A snowflake landed on her cheek and instantly melted, leaving an icy droplet behind. She brushed it away as Sindre unfolded his long body from the couch and strolled toward her. She clenched her toes in her boots and remained where she was.

He paused a few feet away, smelling of silver and snow.

She had to tip back her head to meet his eyes. He was even taller than Fane, with eyebrows and lashes the same white-blond as his hair. The snowflakes caught on them, forming glittering crystals.

Her fingers twitched. She’d never craved the reassurance of one of her knives so much, even though Sindre would probably freeze her in her tracks—literally—before she could stick a blade into him.

Ice fae drew life-energy from the movement of molecules.

Even young ice fae could suck the energy out of liquid water, turning it to ice, and the most powerful could draw energy from living things.

“You did well, Fane,” Sindre said without taking his gaze from her. “Bringing her to me. I like a man who thinks for himself.”

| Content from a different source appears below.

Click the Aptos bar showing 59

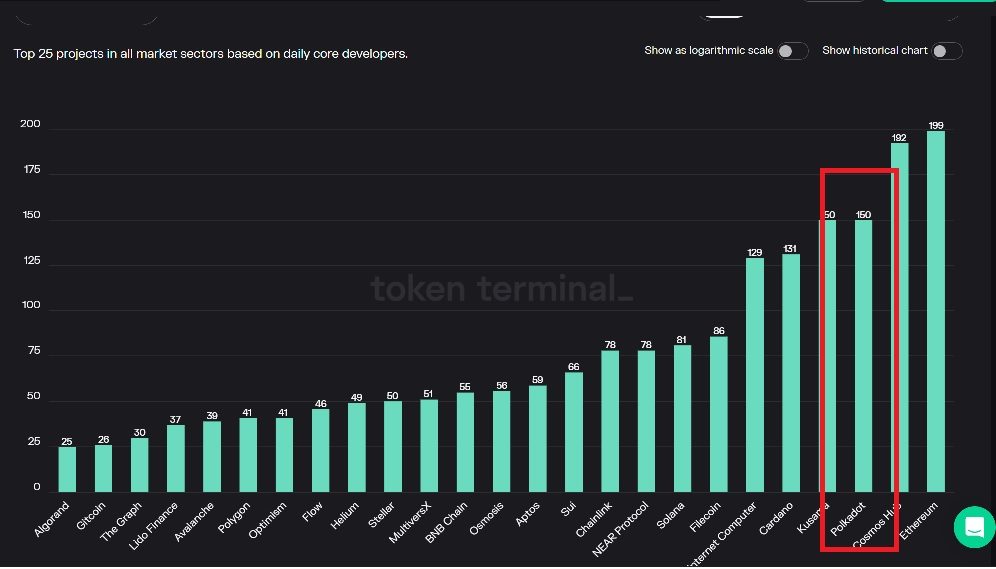tap(538, 438)
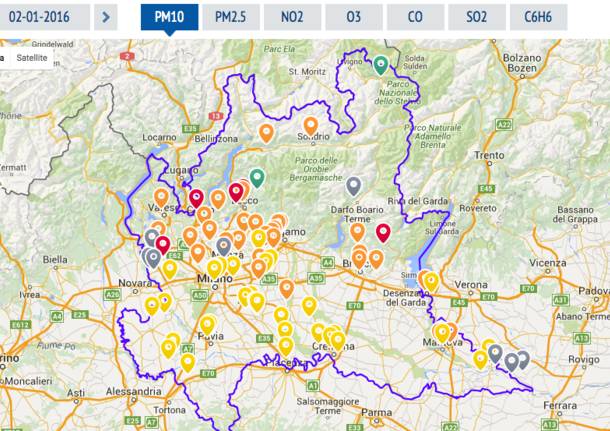The width and height of the screenshot is (610, 431).
Task: Click yellow marker west of Cremona
Action: (319, 332)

Out of the corner of her eye, she saw Fane give a tight nod.

Her lungs constricted. Was that what he’d done? Brought her to Sindre?

Fane shot her a miserable look.

Don’t think about it. Whatever Fane had or hadn’t done wasn’t important now. Not with this beautiful, deadly male eyeing her like a hungry lion would a rabbit.

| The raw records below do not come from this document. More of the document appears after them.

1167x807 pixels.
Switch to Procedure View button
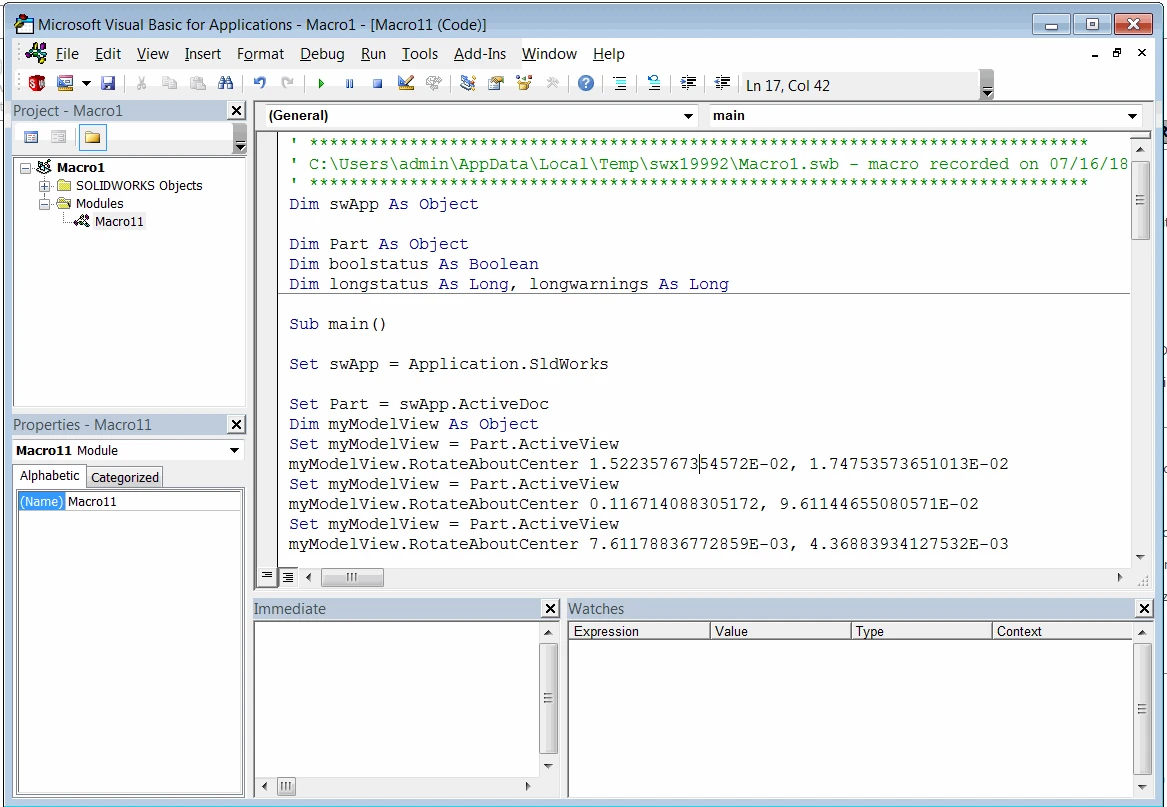tap(267, 577)
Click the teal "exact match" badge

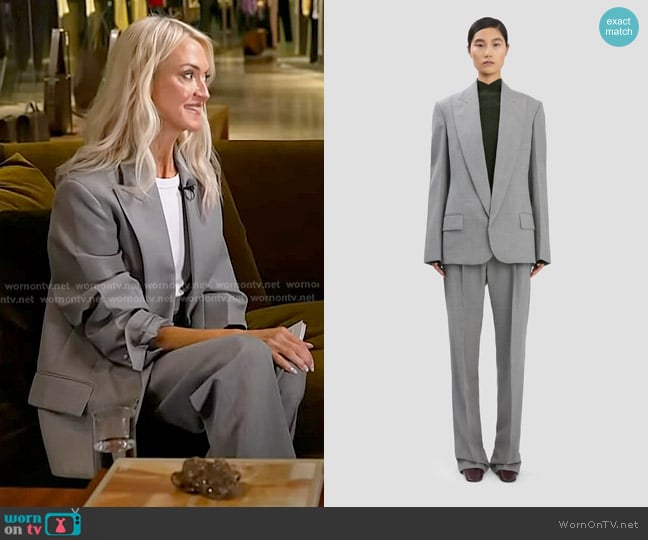tap(618, 26)
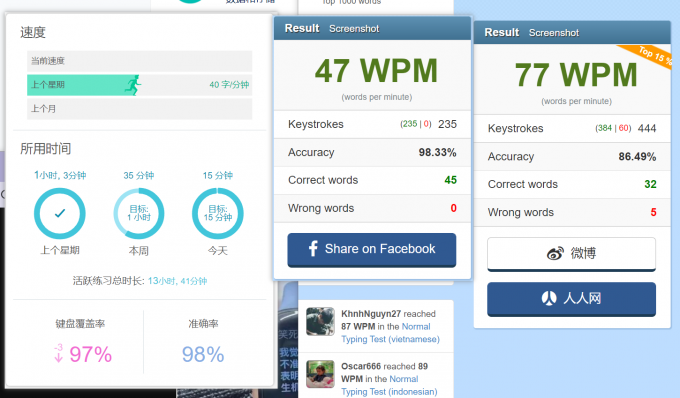Click the running figure icon on speed bar
680x398 pixels.
tap(134, 85)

Her chin lifted. “I brought myself. If Fane helped, he was only doing what I wanted.”

Sindre quirked a brow. “I beg your pardon.” His voice was soft and silky. Mocking.

She shrugged, out of her depth and sinking fast. Gods, she hated playing fae games. But the rage still burned in her, and it was rapidly being transferred to this mocking male.

She set her jaw. “Are you going to put me in one of those iron cages?”

Displeasure flitted across his face. “You know about the cages?” The falling snow came down harder, and the already cool tower grew even chillier.

“Why? Are they a secret?” She deliberately didn’t glance at Fane, but Sindre did.

“A secret? That’s a strong word for it.” He paced a slow circle around her, his expensive leather shoes kicking up the snow into small white clouds. “But an envoy should know better than to share my private business.”

She turned with him. “The man in that cage is my business.”

“Not anymore. He renounced your brother as his alpha.”